Exercise brief >> Reproduce every one of the following items word for word, keeping each line as it appears.

Dataset records >>

====================

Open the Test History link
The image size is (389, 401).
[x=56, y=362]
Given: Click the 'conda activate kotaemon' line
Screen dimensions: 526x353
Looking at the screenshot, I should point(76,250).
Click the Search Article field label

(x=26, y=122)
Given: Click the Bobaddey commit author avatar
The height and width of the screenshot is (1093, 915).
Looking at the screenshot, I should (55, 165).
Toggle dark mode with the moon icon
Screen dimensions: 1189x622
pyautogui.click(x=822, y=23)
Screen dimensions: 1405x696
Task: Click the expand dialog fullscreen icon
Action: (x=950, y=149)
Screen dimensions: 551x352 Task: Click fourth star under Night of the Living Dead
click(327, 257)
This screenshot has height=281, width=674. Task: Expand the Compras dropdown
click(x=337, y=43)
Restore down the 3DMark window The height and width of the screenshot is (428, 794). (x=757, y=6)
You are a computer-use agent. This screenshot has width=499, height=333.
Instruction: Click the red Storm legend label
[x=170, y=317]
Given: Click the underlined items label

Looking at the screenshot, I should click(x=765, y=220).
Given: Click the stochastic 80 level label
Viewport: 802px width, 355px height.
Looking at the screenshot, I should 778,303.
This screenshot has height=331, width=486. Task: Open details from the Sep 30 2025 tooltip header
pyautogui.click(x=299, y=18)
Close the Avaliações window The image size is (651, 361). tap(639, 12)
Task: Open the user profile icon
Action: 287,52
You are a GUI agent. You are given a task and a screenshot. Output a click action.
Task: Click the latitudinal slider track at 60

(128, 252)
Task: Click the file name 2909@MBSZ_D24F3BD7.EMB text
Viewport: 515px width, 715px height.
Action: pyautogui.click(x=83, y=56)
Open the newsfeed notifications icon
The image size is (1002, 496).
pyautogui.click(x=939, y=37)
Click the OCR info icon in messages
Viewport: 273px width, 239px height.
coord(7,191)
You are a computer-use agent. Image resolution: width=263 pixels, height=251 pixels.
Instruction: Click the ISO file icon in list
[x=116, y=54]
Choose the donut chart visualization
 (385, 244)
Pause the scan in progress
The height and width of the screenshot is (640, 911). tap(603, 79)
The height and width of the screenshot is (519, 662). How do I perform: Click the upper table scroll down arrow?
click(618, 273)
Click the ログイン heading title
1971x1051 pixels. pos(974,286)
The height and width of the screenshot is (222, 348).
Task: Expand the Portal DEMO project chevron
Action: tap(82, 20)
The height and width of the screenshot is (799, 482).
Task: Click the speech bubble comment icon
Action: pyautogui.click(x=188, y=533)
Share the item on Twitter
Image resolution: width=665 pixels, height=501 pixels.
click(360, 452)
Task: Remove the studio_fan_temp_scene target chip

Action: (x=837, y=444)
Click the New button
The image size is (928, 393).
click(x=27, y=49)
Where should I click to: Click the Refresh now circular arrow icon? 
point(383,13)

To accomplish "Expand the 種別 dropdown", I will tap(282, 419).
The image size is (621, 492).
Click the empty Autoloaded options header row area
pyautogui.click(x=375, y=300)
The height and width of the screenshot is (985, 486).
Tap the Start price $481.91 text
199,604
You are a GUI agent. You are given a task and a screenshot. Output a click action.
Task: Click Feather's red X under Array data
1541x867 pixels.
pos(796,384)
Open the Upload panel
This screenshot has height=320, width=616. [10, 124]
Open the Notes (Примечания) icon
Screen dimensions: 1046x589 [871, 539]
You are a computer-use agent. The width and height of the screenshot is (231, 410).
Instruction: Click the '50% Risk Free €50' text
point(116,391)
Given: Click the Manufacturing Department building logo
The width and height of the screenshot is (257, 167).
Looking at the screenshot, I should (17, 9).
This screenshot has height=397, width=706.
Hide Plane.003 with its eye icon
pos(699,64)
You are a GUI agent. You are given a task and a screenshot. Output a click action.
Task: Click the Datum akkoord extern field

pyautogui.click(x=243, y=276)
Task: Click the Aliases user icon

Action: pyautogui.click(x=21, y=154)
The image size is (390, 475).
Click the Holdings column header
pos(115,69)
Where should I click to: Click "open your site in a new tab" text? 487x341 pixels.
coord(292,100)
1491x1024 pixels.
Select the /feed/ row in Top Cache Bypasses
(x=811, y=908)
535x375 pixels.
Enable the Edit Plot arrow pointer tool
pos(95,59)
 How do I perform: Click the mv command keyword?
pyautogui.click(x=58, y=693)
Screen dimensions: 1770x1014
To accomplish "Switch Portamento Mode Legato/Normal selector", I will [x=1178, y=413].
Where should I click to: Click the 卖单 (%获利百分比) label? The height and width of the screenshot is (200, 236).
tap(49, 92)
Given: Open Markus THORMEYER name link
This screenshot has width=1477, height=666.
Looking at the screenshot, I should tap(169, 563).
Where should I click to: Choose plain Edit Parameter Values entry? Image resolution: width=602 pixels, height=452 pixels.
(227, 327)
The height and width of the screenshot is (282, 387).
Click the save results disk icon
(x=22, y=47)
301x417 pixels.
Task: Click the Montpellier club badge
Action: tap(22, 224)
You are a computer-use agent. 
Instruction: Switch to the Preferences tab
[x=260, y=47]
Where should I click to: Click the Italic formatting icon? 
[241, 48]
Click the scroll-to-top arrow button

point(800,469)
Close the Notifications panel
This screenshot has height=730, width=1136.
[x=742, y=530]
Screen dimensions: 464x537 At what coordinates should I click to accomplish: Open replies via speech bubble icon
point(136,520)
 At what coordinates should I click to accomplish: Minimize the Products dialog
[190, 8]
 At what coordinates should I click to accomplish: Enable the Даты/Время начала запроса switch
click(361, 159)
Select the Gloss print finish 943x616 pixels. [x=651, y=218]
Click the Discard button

====================

Final answer >>
Open the Test History link
The image size is (389, 401).
[x=56, y=362]
Given: Click the 'conda activate kotaemon' line
Screen dimensions: 526x353
Looking at the screenshot, I should point(76,250).
Click the Search Article field label

(x=26, y=122)
Given: Click the Bobaddey commit author avatar
The height and width of the screenshot is (1093, 915).
Looking at the screenshot, I should (55, 165).
Toggle dark mode with the moon icon
Screen dimensions: 1189x622
pyautogui.click(x=822, y=23)
Screen dimensions: 1405x696
Task: Click the expand dialog fullscreen icon
Action: (x=950, y=149)
Screen dimensions: 551x352 Task: Click fourth star under Night of the Living Dead
click(327, 257)
This screenshot has height=281, width=674. Task: Expand the Compras dropdown
click(x=337, y=43)
Restore down the 3DMark window The height and width of the screenshot is (428, 794). (x=757, y=6)
You are a computer-use agent. This screenshot has width=499, height=333.
Instruction: Click the red Storm legend label
[x=170, y=317]
Given: Click the underlined items label

Looking at the screenshot, I should click(x=765, y=220).
Given: Click the stochastic 80 level label
Viewport: 802px width, 355px height.
Looking at the screenshot, I should 778,303.
This screenshot has height=331, width=486. Task: Open details from the Sep 30 2025 tooltip header
pyautogui.click(x=299, y=18)
Close the Avaliações window The image size is (651, 361). tap(639, 12)
Task: Open the user profile icon
Action: 287,52
You are a GUI agent. You are given a task and a screenshot. Output a click action.
Task: Click the latitudinal slider track at 60

(128, 252)
Task: Click the file name 2909@MBSZ_D24F3BD7.EMB text
Viewport: 515px width, 715px height.
Action: pyautogui.click(x=83, y=56)
Open the newsfeed notifications icon
The image size is (1002, 496).
pyautogui.click(x=939, y=37)
Click the OCR info icon in messages
Viewport: 273px width, 239px height.
coord(7,191)
You are a computer-use agent. Image resolution: width=263 pixels, height=251 pixels.
Instruction: Click the ISO file icon in list
[x=116, y=54]
Choose the donut chart visualization
 (385, 244)
Pause the scan in progress
The height and width of the screenshot is (640, 911). tap(603, 79)
The height and width of the screenshot is (519, 662). How do I perform: Click the upper table scroll down arrow?
click(618, 273)
Click the ログイン heading title
1971x1051 pixels. pos(974,286)
The height and width of the screenshot is (222, 348).
Task: Expand the Portal DEMO project chevron
Action: tap(82, 20)
The height and width of the screenshot is (799, 482).
Task: Click the speech bubble comment icon
Action: pyautogui.click(x=188, y=533)
Share the item on Twitter
Image resolution: width=665 pixels, height=501 pixels.
click(360, 452)
Task: Remove the studio_fan_temp_scene target chip

Action: (x=837, y=444)
Click the New button
The image size is (928, 393).
click(x=27, y=49)
Where should I click to: Click the Refresh now circular arrow icon? 
point(383,13)

To accomplish "Expand the 種別 dropdown", I will tap(282, 419).
The image size is (621, 492).
Click the empty Autoloaded options header row area
pyautogui.click(x=375, y=300)
The height and width of the screenshot is (985, 486).
Tap the Start price $481.91 text
199,604
You are a GUI agent. You are given a task and a screenshot. Output a click action.
Task: Click Feather's red X under Array data
1541x867 pixels.
pos(796,384)
Open the Upload panel
This screenshot has height=320, width=616. [10, 124]
Open the Notes (Примечания) icon
Screen dimensions: 1046x589 [871, 539]
You are a computer-use agent. The width and height of the screenshot is (231, 410).
Instruction: Click the '50% Risk Free €50' text
point(116,391)
Given: Click the Manufacturing Department building logo
The width and height of the screenshot is (257, 167).
Looking at the screenshot, I should (17, 9).
This screenshot has height=397, width=706.
Hide Plane.003 with its eye icon
pos(699,64)
You are a GUI agent. You are given a task and a screenshot. Output a click action.
Task: Click the Datum akkoord extern field

pyautogui.click(x=243, y=276)
Task: Click the Aliases user icon

Action: pyautogui.click(x=21, y=154)
The image size is (390, 475).
Click the Holdings column header
pos(115,69)
Where should I click to: Click "open your site in a new tab" text? 487x341 pixels.
coord(292,100)
1491x1024 pixels.
Select the /feed/ row in Top Cache Bypasses
(x=811, y=908)
535x375 pixels.
Enable the Edit Plot arrow pointer tool
pos(95,59)
 How do I perform: Click the mv command keyword?
pyautogui.click(x=58, y=693)
Screen dimensions: 1770x1014
To accomplish "Switch Portamento Mode Legato/Normal selector", I will [x=1178, y=413].
Where should I click to: Click the 卖单 (%获利百分比) label? The height and width of the screenshot is (200, 236).
tap(49, 92)
Given: Open Markus THORMEYER name link
This screenshot has width=1477, height=666.
Looking at the screenshot, I should tap(169, 563).
Where should I click to: Choose plain Edit Parameter Values entry? Image resolution: width=602 pixels, height=452 pixels.
(227, 327)
The height and width of the screenshot is (282, 387).
Click the save results disk icon
(x=22, y=47)
301x417 pixels.
Task: Click the Montpellier club badge
Action: tap(22, 224)
You are a computer-use agent. 
Instruction: Switch to the Preferences tab
[x=260, y=47]
Where should I click to: Click the Italic formatting icon? 
[241, 48]
Click the scroll-to-top arrow button

point(800,469)
Close the Notifications panel
This screenshot has height=730, width=1136.
[x=742, y=530]
Screen dimensions: 464x537 At what coordinates should I click to accomplish: Open replies via speech bubble icon
point(136,520)
 At what coordinates should I click to accomplish: Minimize the Products dialog
[190, 8]
 At what coordinates should I click to accomplish: Enable the Даты/Время начала запроса switch
click(361, 159)
Select the Gloss print finish 943x616 pixels. [x=651, y=218]
Click the Discard button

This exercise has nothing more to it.